- **TASK OBJECTIVE**: Wherever the word "Focus" occurs in the lines below, copy the whole line.
++++++++
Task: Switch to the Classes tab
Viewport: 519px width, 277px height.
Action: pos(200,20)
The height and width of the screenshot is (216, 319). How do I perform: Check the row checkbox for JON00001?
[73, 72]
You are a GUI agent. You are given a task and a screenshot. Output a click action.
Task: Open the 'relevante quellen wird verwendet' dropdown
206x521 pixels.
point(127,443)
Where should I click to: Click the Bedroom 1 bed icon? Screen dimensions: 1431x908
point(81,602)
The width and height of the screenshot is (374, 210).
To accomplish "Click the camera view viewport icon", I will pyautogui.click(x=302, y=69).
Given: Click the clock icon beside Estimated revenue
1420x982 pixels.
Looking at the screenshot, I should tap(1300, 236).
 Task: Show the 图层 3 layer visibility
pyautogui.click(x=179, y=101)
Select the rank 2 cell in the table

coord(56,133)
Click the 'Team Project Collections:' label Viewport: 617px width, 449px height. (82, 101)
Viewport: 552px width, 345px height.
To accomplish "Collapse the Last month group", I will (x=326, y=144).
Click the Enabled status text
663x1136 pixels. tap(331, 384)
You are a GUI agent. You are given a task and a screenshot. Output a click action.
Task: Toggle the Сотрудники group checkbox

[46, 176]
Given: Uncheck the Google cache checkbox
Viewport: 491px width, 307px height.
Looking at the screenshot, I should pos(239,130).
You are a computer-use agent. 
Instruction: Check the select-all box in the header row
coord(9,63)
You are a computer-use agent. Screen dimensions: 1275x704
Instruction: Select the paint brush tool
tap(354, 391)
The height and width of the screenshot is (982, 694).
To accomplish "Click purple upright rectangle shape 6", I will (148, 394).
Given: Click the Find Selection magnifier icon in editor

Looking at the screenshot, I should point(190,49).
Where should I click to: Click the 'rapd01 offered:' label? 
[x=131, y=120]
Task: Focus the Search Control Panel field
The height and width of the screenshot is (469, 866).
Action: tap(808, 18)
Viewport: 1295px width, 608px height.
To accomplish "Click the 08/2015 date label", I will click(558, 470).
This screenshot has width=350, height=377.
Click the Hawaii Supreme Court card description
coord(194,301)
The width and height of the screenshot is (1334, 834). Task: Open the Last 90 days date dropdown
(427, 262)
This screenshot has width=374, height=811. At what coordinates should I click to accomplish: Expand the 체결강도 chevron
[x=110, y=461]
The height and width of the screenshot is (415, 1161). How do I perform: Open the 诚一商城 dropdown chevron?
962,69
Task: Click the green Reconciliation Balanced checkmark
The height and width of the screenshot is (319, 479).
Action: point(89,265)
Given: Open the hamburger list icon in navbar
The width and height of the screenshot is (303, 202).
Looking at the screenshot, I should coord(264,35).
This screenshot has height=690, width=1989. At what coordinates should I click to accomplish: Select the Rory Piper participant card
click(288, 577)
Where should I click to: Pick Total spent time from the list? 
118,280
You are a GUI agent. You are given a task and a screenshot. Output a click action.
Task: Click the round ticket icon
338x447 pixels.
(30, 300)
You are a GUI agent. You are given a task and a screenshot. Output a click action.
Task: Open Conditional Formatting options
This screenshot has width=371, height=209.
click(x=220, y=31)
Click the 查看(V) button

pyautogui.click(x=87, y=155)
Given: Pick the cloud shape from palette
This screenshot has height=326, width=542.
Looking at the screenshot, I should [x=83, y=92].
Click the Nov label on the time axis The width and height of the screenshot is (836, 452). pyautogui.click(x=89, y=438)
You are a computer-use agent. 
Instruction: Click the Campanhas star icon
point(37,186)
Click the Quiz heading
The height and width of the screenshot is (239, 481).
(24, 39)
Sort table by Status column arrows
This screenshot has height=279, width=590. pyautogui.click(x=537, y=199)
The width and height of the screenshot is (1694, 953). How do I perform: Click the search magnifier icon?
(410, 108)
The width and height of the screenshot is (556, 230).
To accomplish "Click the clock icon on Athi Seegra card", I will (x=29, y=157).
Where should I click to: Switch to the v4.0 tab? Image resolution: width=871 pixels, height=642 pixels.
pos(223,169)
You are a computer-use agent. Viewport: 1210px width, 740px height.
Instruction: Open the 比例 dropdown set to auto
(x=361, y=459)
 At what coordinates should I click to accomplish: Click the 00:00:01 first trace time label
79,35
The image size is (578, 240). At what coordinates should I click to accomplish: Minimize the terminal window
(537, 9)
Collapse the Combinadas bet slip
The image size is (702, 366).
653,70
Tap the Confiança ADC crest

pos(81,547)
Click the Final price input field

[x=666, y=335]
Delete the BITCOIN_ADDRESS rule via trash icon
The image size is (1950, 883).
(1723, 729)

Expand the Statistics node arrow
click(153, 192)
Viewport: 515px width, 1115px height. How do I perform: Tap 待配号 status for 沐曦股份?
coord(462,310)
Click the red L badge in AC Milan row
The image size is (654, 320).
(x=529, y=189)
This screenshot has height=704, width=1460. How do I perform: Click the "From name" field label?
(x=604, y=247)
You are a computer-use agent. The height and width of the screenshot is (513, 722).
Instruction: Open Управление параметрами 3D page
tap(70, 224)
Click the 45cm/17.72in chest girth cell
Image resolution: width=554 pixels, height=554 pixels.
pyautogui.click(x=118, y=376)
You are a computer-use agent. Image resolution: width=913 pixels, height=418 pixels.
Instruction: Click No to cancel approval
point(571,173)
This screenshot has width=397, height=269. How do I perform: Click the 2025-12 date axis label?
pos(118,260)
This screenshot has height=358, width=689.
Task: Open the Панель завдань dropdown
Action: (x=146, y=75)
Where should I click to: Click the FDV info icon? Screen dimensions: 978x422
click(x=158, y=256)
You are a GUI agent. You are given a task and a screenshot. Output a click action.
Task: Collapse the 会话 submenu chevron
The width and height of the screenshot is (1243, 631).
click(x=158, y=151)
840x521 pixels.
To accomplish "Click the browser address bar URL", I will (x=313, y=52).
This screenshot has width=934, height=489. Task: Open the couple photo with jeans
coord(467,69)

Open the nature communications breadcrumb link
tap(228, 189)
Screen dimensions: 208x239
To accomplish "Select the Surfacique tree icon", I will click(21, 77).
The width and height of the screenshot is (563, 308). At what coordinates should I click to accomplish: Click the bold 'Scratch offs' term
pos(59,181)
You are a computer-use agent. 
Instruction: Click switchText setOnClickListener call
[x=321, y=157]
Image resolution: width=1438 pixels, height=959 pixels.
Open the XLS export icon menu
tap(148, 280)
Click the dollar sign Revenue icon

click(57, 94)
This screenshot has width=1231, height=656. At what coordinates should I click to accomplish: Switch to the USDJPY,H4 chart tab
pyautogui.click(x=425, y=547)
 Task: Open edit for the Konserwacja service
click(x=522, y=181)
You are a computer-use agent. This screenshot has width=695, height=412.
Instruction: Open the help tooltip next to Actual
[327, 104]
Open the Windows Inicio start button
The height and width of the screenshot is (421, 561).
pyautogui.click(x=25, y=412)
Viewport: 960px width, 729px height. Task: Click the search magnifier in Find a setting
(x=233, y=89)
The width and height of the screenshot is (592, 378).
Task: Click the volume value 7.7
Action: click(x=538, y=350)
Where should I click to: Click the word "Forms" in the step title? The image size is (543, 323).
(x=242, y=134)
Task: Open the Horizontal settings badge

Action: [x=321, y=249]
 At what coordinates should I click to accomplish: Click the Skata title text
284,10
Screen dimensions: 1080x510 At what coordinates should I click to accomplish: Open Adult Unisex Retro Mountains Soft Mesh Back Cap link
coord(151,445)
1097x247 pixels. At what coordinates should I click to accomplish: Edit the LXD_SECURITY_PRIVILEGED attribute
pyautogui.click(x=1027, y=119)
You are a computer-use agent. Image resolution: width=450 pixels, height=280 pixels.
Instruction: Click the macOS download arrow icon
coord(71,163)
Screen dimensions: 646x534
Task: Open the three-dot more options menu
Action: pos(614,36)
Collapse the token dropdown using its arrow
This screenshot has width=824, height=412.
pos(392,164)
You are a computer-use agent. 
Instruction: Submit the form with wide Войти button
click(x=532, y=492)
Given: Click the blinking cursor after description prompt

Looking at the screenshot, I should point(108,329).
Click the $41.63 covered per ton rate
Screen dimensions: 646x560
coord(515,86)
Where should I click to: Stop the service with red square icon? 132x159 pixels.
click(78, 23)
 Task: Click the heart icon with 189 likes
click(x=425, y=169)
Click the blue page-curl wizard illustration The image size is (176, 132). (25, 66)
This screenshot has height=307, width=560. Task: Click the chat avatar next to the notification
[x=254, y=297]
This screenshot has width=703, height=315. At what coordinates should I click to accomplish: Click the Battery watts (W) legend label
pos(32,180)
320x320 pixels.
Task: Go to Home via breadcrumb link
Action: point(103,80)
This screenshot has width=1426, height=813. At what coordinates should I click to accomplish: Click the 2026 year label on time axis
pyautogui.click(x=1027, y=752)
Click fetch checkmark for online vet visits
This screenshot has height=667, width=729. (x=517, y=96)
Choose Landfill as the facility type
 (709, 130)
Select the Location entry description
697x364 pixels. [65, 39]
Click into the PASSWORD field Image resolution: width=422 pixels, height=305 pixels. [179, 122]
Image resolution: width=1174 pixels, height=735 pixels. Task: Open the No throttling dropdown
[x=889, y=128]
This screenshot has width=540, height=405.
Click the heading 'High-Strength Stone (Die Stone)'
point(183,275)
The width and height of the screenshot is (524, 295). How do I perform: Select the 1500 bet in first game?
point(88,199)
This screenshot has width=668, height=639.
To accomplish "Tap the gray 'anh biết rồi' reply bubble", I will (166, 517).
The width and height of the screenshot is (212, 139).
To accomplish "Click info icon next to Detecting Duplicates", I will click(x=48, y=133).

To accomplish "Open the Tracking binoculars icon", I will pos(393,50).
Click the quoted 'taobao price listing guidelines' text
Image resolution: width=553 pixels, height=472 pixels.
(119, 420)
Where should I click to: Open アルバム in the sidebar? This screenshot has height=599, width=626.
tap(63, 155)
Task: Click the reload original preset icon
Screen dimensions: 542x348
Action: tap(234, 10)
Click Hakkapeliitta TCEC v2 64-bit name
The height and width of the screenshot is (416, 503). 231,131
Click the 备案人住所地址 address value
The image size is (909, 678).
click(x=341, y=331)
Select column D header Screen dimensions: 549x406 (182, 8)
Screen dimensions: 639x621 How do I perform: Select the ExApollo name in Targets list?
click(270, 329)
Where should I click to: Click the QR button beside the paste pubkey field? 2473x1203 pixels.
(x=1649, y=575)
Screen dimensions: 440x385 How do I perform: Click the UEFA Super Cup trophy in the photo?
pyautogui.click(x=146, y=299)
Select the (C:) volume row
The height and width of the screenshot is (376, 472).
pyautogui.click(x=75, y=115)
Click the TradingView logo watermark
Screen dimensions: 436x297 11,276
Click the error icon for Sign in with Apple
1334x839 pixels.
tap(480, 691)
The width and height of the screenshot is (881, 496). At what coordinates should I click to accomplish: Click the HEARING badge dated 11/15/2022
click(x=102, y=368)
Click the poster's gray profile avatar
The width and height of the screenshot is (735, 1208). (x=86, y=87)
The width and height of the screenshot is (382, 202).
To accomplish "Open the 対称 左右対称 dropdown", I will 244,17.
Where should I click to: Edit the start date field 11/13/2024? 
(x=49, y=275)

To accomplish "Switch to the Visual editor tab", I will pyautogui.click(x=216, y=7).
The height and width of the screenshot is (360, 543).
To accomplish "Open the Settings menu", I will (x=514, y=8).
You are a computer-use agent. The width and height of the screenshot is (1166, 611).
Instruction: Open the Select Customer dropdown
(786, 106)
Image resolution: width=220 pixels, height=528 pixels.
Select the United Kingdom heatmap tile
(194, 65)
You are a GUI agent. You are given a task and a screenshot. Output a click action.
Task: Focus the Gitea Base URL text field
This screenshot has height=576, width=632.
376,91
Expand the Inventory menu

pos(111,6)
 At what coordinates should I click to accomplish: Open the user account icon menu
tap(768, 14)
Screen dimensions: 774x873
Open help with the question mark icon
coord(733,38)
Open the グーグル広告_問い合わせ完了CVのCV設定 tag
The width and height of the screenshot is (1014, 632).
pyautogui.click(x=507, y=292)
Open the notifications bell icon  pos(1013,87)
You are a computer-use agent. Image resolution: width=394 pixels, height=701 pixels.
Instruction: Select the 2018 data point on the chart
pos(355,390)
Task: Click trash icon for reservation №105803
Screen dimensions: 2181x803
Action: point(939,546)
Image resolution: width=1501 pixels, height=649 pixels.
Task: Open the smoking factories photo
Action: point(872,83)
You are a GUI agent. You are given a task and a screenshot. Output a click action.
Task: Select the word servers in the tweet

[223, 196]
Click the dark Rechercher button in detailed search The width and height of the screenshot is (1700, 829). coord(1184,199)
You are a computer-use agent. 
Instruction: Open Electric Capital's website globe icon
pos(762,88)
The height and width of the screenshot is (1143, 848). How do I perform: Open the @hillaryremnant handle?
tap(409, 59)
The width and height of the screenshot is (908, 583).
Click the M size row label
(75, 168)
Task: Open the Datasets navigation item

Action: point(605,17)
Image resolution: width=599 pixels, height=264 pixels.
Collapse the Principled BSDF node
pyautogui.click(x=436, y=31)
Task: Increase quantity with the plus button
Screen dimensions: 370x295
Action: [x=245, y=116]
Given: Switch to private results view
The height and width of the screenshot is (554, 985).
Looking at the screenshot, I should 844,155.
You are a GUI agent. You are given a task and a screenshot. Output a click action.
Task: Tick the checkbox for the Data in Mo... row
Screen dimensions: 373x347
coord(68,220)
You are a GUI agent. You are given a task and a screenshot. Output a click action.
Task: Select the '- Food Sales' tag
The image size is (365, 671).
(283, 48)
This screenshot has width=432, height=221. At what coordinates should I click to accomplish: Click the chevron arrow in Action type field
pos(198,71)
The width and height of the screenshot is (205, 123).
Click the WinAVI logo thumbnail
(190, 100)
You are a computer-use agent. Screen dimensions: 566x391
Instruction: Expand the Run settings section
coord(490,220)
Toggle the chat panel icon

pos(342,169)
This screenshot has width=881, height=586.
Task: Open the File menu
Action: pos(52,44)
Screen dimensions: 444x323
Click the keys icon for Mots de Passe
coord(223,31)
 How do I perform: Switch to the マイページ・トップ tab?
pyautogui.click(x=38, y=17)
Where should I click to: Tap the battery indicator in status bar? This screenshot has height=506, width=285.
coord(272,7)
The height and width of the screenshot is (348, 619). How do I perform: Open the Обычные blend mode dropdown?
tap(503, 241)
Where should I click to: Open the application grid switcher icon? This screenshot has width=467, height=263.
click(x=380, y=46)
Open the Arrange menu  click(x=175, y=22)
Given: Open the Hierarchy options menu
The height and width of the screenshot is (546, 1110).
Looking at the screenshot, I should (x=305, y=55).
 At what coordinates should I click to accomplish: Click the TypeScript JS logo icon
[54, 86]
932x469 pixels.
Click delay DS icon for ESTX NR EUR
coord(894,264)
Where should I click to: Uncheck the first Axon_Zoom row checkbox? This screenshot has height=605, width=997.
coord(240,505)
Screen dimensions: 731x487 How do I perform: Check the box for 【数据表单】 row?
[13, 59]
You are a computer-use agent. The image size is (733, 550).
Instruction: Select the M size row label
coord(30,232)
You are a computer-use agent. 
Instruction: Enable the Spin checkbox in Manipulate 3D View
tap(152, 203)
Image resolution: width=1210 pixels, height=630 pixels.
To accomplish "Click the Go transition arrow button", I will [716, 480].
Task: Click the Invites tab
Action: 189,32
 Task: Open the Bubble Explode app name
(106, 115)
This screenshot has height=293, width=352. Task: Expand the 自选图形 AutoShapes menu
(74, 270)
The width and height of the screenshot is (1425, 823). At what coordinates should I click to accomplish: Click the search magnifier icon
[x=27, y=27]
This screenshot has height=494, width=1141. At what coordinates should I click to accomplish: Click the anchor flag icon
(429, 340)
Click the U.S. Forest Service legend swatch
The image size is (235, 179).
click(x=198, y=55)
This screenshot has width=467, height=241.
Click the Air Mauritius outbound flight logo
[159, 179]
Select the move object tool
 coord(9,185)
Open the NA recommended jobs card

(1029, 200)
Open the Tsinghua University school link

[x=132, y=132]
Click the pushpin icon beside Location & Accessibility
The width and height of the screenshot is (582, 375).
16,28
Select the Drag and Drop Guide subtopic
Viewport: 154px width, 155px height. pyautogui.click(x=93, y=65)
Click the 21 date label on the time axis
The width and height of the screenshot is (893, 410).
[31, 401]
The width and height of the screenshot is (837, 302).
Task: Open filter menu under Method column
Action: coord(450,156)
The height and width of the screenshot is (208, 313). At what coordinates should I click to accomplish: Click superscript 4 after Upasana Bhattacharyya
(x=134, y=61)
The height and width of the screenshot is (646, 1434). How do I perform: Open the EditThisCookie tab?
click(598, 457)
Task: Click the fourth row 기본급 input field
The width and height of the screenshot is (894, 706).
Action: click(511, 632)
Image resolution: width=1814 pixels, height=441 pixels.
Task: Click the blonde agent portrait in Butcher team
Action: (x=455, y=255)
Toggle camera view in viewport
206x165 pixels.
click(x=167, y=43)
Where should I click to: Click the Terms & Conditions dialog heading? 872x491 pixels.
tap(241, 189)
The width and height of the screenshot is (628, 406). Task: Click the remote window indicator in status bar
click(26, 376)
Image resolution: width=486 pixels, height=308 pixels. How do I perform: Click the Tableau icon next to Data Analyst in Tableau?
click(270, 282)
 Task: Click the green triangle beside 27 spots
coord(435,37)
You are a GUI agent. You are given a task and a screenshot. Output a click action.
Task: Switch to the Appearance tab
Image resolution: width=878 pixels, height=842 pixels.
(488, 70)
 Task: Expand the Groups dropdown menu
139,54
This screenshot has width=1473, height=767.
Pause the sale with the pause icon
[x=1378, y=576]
++++++++
- **RESPONSE**:
Task: Focus the Search Control Panel field
Task: Focus the Gitea Base URL text field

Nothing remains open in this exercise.